Given an input sequence of n words in a particular language (source or target), the encoder (a bidirectional-LSTM) computes a sequence of n hidden states by using the pre-trained word embeddings. These hidden states are vectors in the latent space we mentioned earlier. It is important to note that the encoder does not differentiate between the two languages and has a shared set of LSTM layer weights for both. This means that the input sequence of words (in the form of embeddings) can be from any of the two languages and the same encoder converts them into vectors of the latent space.
The decoder (also an LSTM) takes as input the sequence of hidden vectors generated by the encoder and outputs a sequence of words in the target language. At each step, the decoder, takes as input the previous hidden state, the current word and a context vector given by a weighted sum over the encoder states. The process is repeated until the decoder generates a stop symbol indicating the end of the sequence.
Similar to the encoder, the decoder also has the same LSTM layer weights for both the languages. The input to the decoder includes a language-specific start symbol to make it generate output in a particular language. The encoder-decoder forms a sequence to sequence model with attention.
The discriminator is a neural network that is trained to classify the hidden vectors (of the latent space) generated by the encoder. The discriminator predicts whether a vector of the latent space is an encoding of a source sentence or a target sentence. It is used to accomplish a particular thing (more on this later).
Now that we have gone through the internal components of the model, let’s see the methods involved in training the full model. There are three steps taking place during model training –
- Denoising Auto-Encoding – The model learns to reconstruct a sentence in a given language from a noisy version of it.
- Cross-Domain Training – The model also learns to reconstruct any source sentence given a noisy translation of the same sentence in the target language, and vice versa.
- Adversarial training – The model is constrained to have the same distribution of the source and target latent vectors.
In this step, the system is trained to re-create its own input.
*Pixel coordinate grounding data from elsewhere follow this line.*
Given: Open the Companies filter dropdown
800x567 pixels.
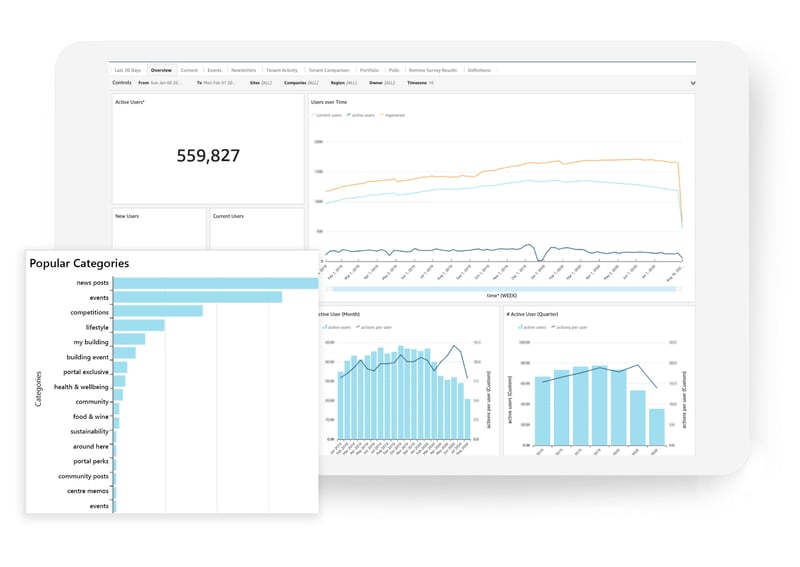Looking at the screenshot, I should [x=305, y=83].
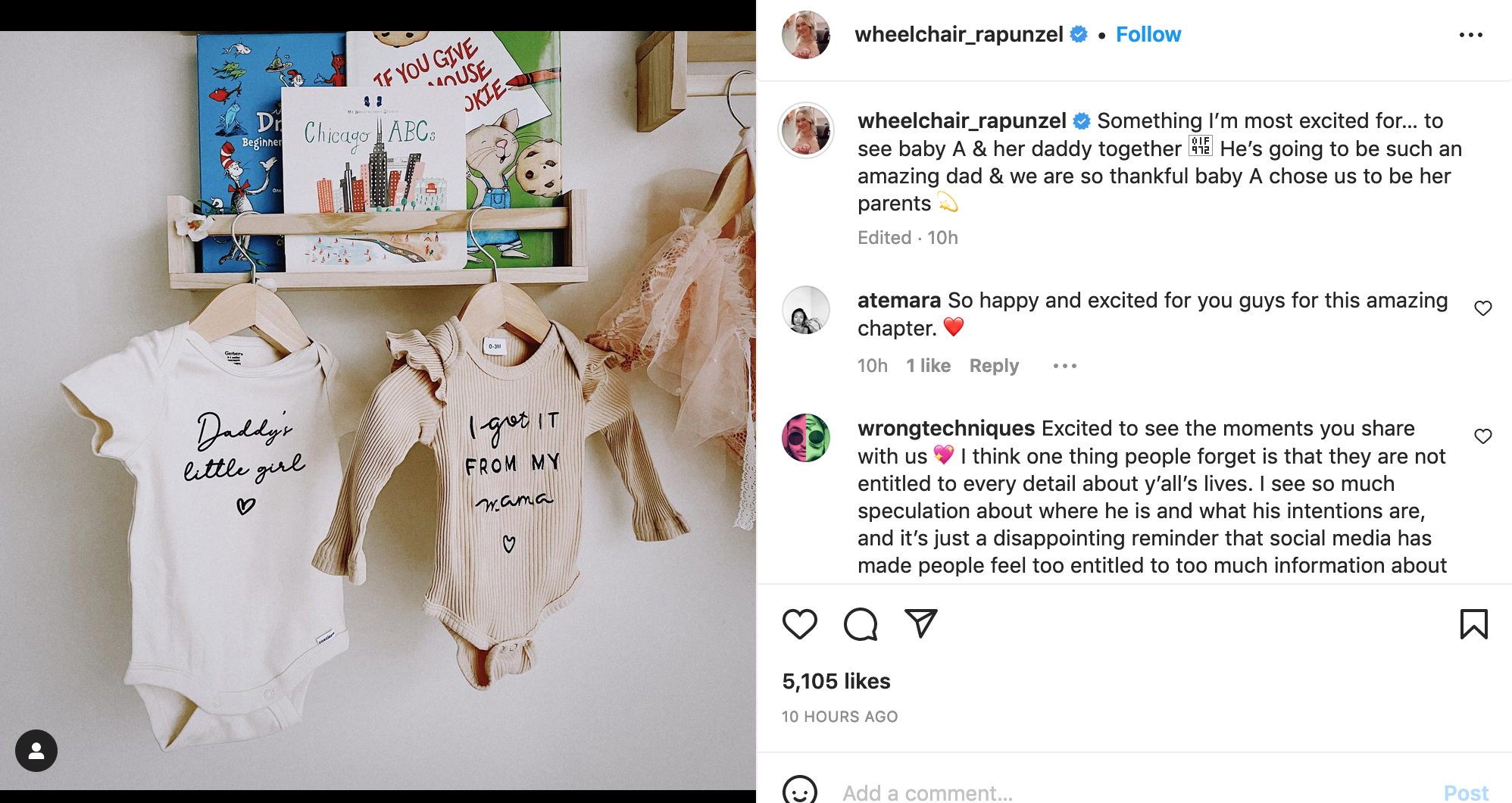This screenshot has height=803, width=1512.
Task: Like atemara's comment
Action: point(1482,308)
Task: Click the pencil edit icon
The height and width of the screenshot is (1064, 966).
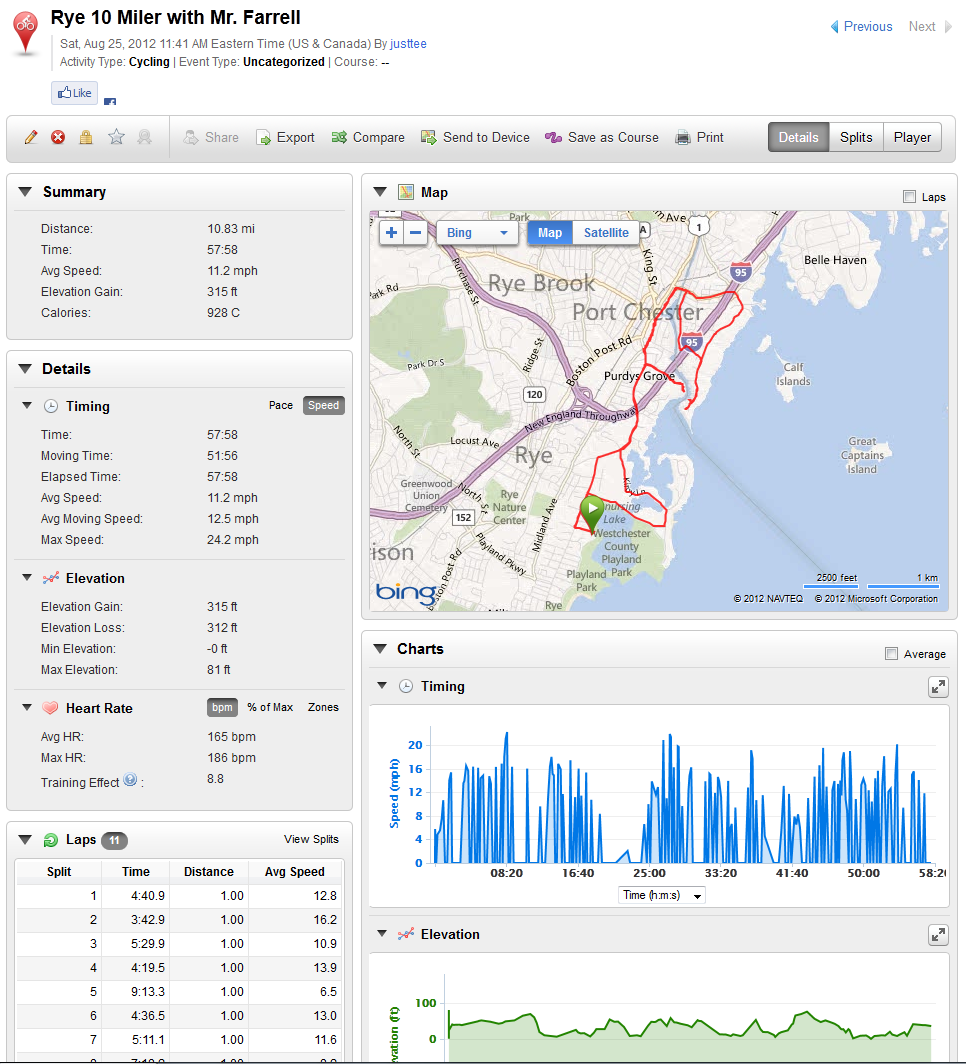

It takes an input sentence, encodes it, and tries to reconstruct the original sentence in the same language. Since we have a common latent space, this would help in making the encoder and decoder learn how to convert the vectors of the latent space into the source or target sentences.
But, there is a problem with this training procedure. The model is just trying to learn a trivial copying task. Because of which, it may just learn to blindly copy input words in the output, without learning any real knowledge of the languages involved. To counter this, the authors propose the introduction of random noise in the input (similar to stacked denoising autoencoders). They randomly drop a word in the input sentence with some probability and shuffle the input sentence slightly. The system is then asked to reconstruct the original sentence from this noisy version.
The loss minimized in this step can be given as –
Lauto(θenc, θdec, Z, l) = E[Δ(x, x̂)]
where θenc is the encoder parameters, θdec is the decoder parameters, Z is the pre-trained embeddings, l is the source or target language, Δ is a measure of discrepancy (sum of token-level cross-entropy losses), x̂ is the reconstructed output of the model (x̂ ∼ decoder(encoder(noise(x), l), l)). The total loss for this step is,
Lauto(θenc, θdec, Z, l1) + Lauto(θenc, θdec, Z, l2)
Cross Domain Training
In this step, the system learns to translate the input sentence from one language into the other. The translation model (M) improves in an iterative procedure. We start with an initial model that is a naive word to word translation model from a dictionary learned in an unsupervised way. Let’s call this initial model Mi.
Now, a sentence is sampled from the source language. It is translated using Mi into the target language.
translated target sentence = Mi(source sentence)
The encoder-decoder system now tries to reconstruct a noisy version of this translated sentence back into the source language sentence by optimizing the following loss function –
Lcd(θenc, θdec, Z, l1, l2) = E[Δ(x̂, x)]
where θenc is the encoder parameters, θdec is the decoder parameters, Z is the pre-trained embeddings, l1 is the source language, l2 is the target language, Δ is again the sum of token-level cross-entropy losses, x̂ is the reconstructed output of the model (x̂ ∼ decoder(encoder(noise(translated target sentence), target), source)), and x is the initial source sentence.
The above step is done with both the languages being source and target alternately. The total loss for this step becomes –
Lcd(θenc, θdec, Z, l1, l2) + Lcd(θenc, θdec, Z, l2, l1)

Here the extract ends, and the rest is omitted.